TEKS HALAMAN:
######

Falsafah Adat Basandi Syara’, Syara’ Basandi Kitabullah sebagai Pedoman Hidup Masyarakat Minangkabau

Minggu, 12 Desember 2021 10:58 WIB
Bagikan Artikel Ini
img-content
Iklan

Falsafah Adat Basandi Syara, Syara Basandi Kitabullah merupakan suatu pepatah yang ada pada Minangkabau semenjak masuknya Islam ke dalam Masyarakat Minangkabau. Hingga saat ini Adat Basandi Syara, Syara Basandi Kitabullah menjadi suatu pedoman hidup bagi masyarakat Minangkabau sehingga hal ini menjadi suatu hal yang telah tertanam didalam adat Minangkabau.

Minangkabau merupakan etnis atau entitas yang ada di kepulauan Sumatera Barat yang telah dikenal oleh banyak orang dari berbagai provinsi. Namun tidak semua orang di eraini apalagi era globalisasi ini yang telah tau akan Minangkabau karena terserabutnya masyarakat dari nilai-nilai kearifan lokal seperti budaya ataupun adat. Masyarakat Minangkabau memiliki suatu pedoman hidup atau dasar yaitu adat basandi syara’, syara’ basandi kitabullah dimana pedoman hidup msyarakat merupakan integrasi adat dan syara’, dan dalam hal ini syara’ mangato dan adat memakai.

            Menurut masyarakat Minangkabau, adat merupakan suatu peraturan dalam hidup, sehingga jika tidak adanya aturan dalam hidup, maka hal ini disebut juga dengan tidak beradat. Berdasarkan dari bahasa sansekerta “a” berarti tidak dan “dato” merupakan sesuatu yang bersifat kebendaan sehingga adat merupakan sesuatu yang bukan benda. Selain itu adat dapat disebut juga sebagai alat dimana adat mengatur hubungan manusia dengan manusia lainnya. Singkatnya adat merupakan kebiasaan yang dilakukan oleh masyarakat di suatu tempat. Hal inilah yang membuktikan bahwa adat disebut juga sebagai hukum yang tidak tertulis karena adat mengatur kebiasaan atau hidup dari masyarakat Minangkabau. Namun adat harus memiliki sendi yaitu syara’ dan syara’ memiliki sendi Kitabullah sesuai dengan syara’ mangato adat mamakai.

######

BAHAN SUMBER:

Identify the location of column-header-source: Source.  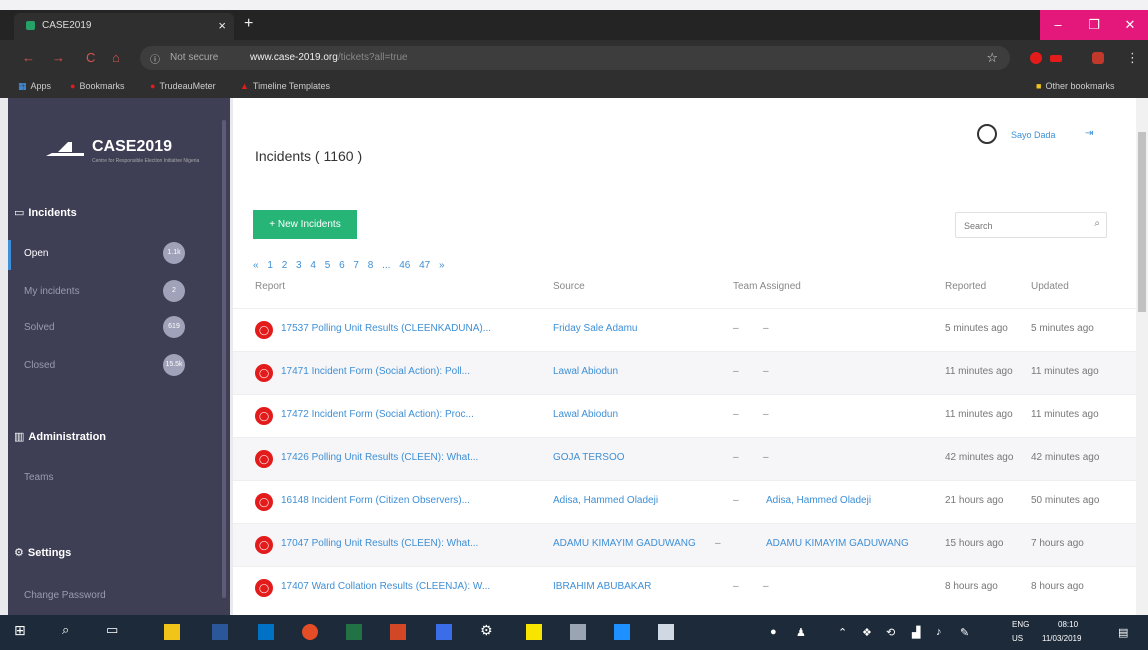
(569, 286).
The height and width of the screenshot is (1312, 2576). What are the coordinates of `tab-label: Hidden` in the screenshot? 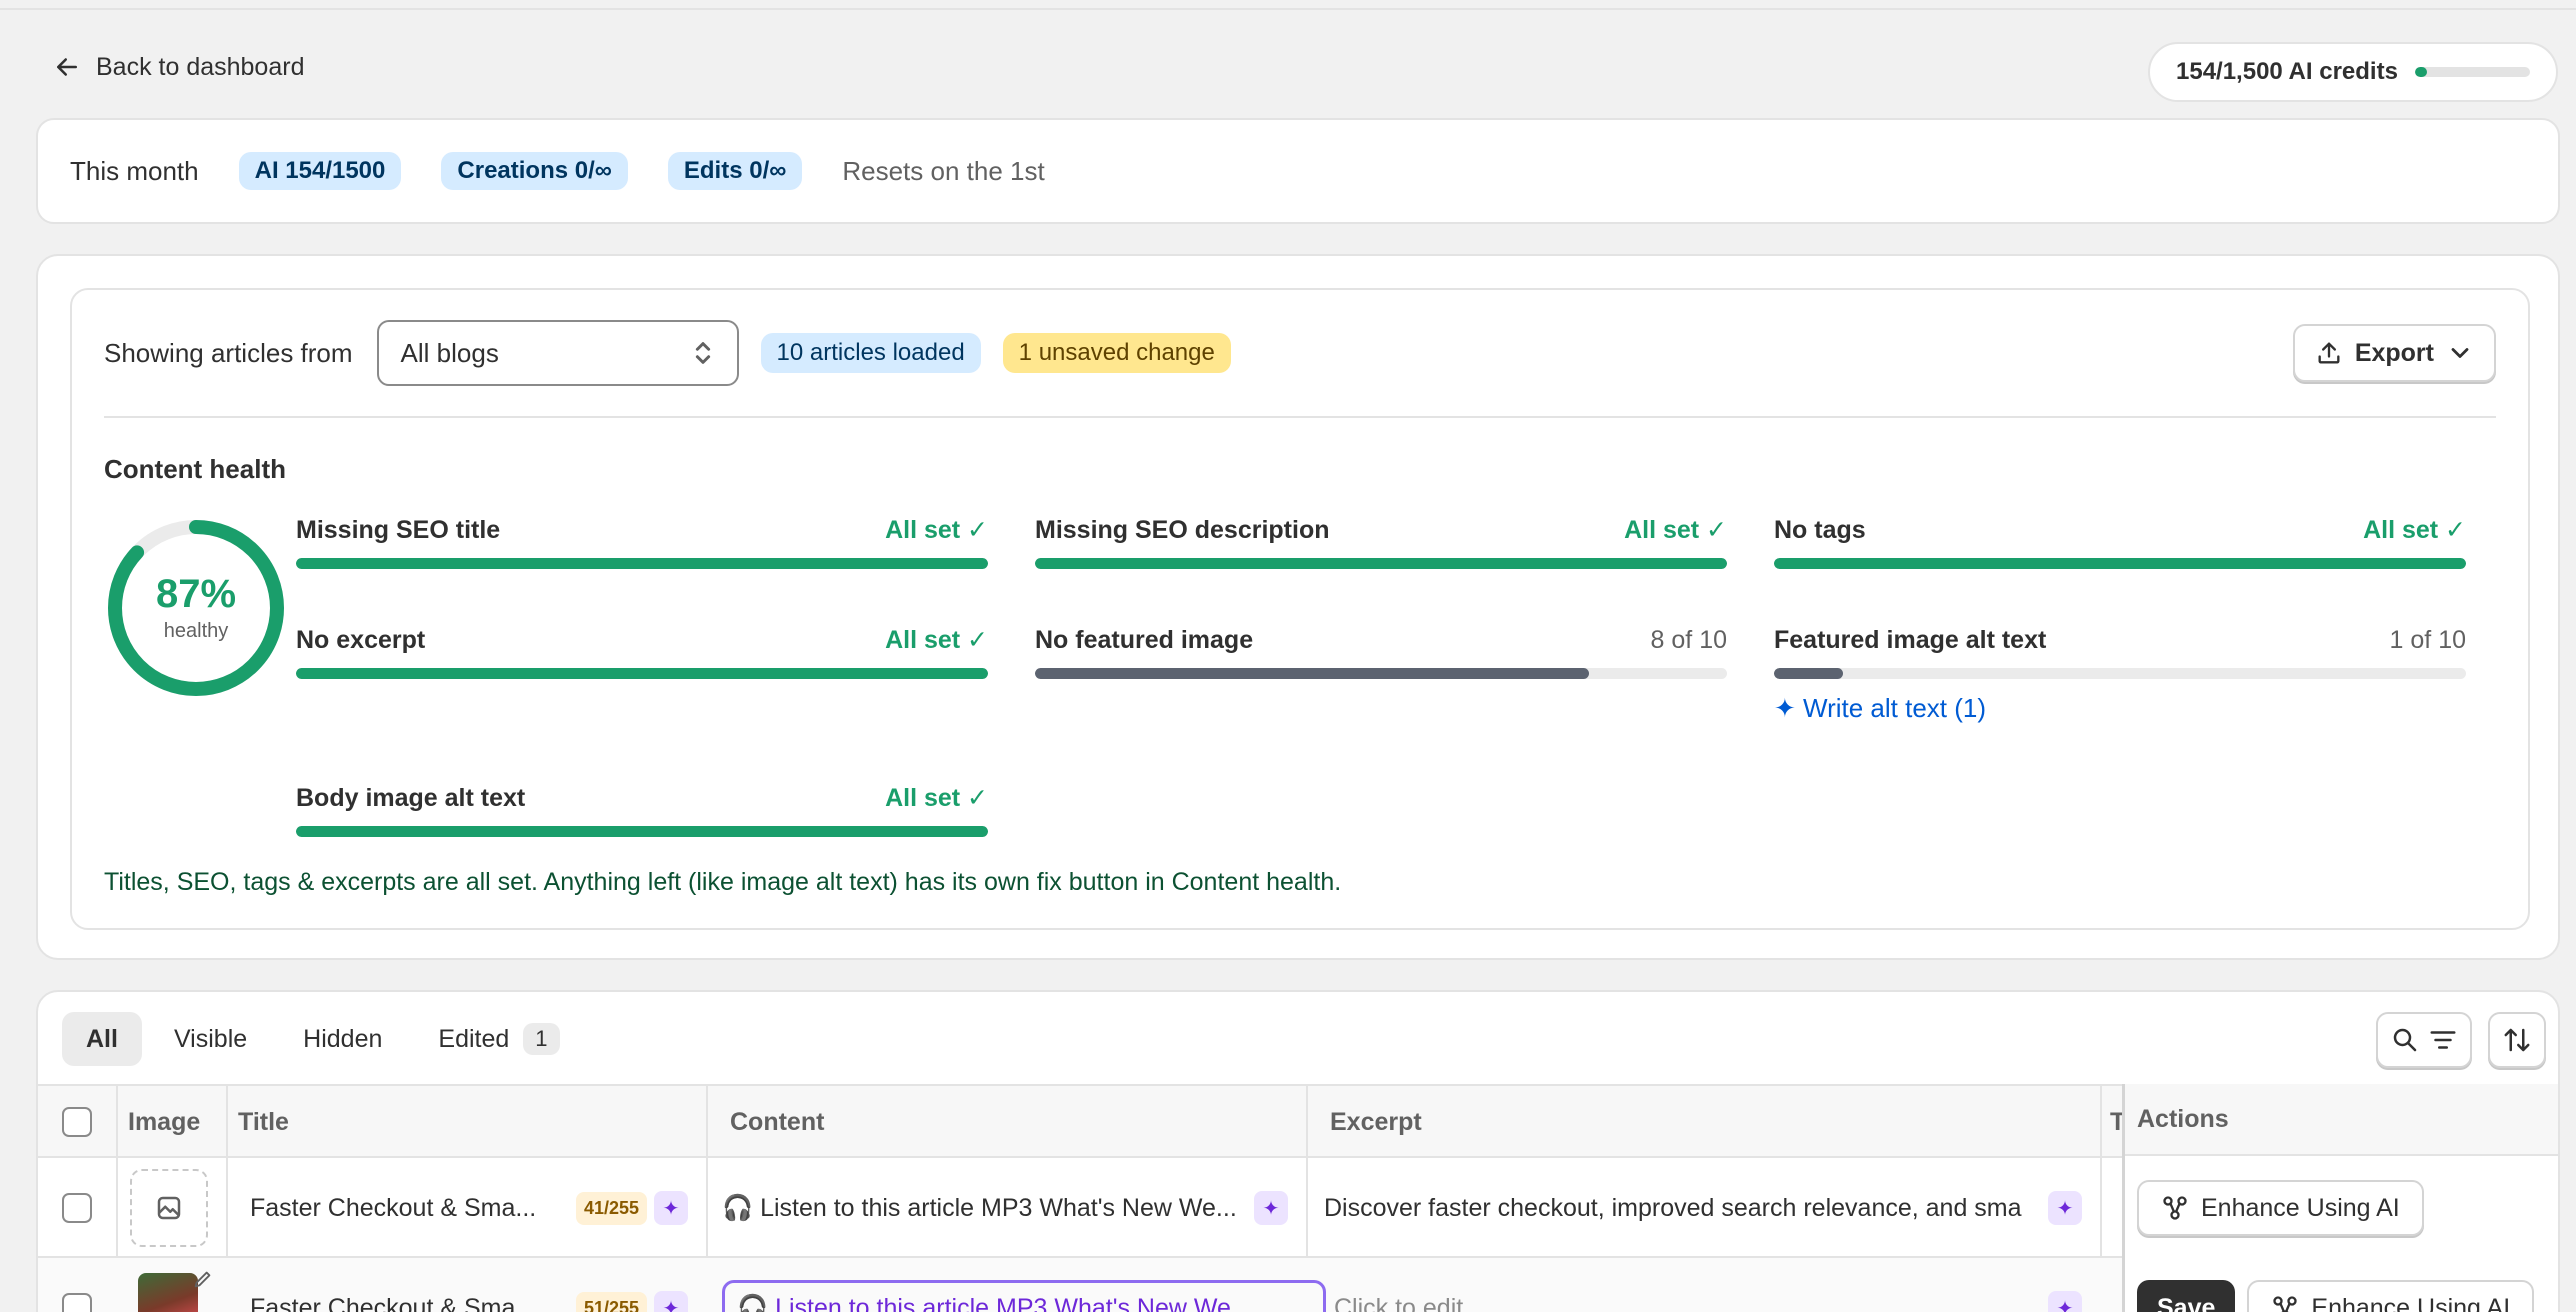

######

TERAPKAN BACAAN:
1. Menurut teks tentang falsafah adat Minangkabau, hubungan apa yang diatur oleh adat ketika adat disebut sebagai alat?
2. Sambung teks tentang falsafah Adat Basandi Syara’, Syara’ Basandi Kitabullah mulai dari kalimat terakhirnya.

JAWABAN SETIAP TUGAS:
1. Adat mengatur hubungan manusia dengan manusia lainnya.

2.
Iklan
Scroll Untuk Melanjutkan

            Adat Minangkabau merupakan adat yang supel dan dinamis, dikarenakan masyarakat Minangkabau dapat menyesuaikan diri dengan keadaan serta situasi yang dialaminya. Adat Minang sendiri memiliki empat tingkatan yang terdiri dari adat nan sabana adat, adat nan diadatkan, adat nan teradat, dan adat istiadat. Adat nan sabana adat bermakna bahwa aturan pokok yang mendasari kehidupan minang yang telah ada secara turun temurun tanpa mengenal tempat. Adat nan diadatkan merupakan peraturan yang telah disepakati oleh masyarakat Minangkabau setempat secara umum di suatu nagari. Adat nan teradat memiliki makna seperti suatu aturan yang sunnah (boleh dilakukan, boleh ditinggalkan). Dan adat istiadat merupakan suatu kelaziman yang mengikuti situasi dari masyarakatnya seperti adanya acara-acara adat atau kehidupan sehari-hari oleh masyarakat Minangkabau.

            Adat basandi syara’, syara’ basandi kitabullah merupakan sebuah pepatah yang telah digunakan oleh masyarakat Minangkabau sebagai pedoman hidup hingga saat sekarang ini. Syara’ disini bermakna syariat dimana agama Islam datang setelah adanya adat di Minangkabau. Sedangkan kitabullah disini maksudnya adalah kitab Al-Qur’an sebagai sumber ajaran agama Islam. Al-Qur’an menjadi perumusan adat dan sistem hukum bagi masyarakat Minangkabau, hal ini dapat dilihat dari adat Minangkabau dahulu yang suka berjudi, namun semenjak masuknya agama Islam semua itu berubah dan disesuaikan dengan ajaran agama Islam sesuai dengan kitab Al-Qur’an. Hal ini dapat kita lihat dari diharamkannya minum-minuman keras, judi, dan sabung ayam semenjak masuknya Islam.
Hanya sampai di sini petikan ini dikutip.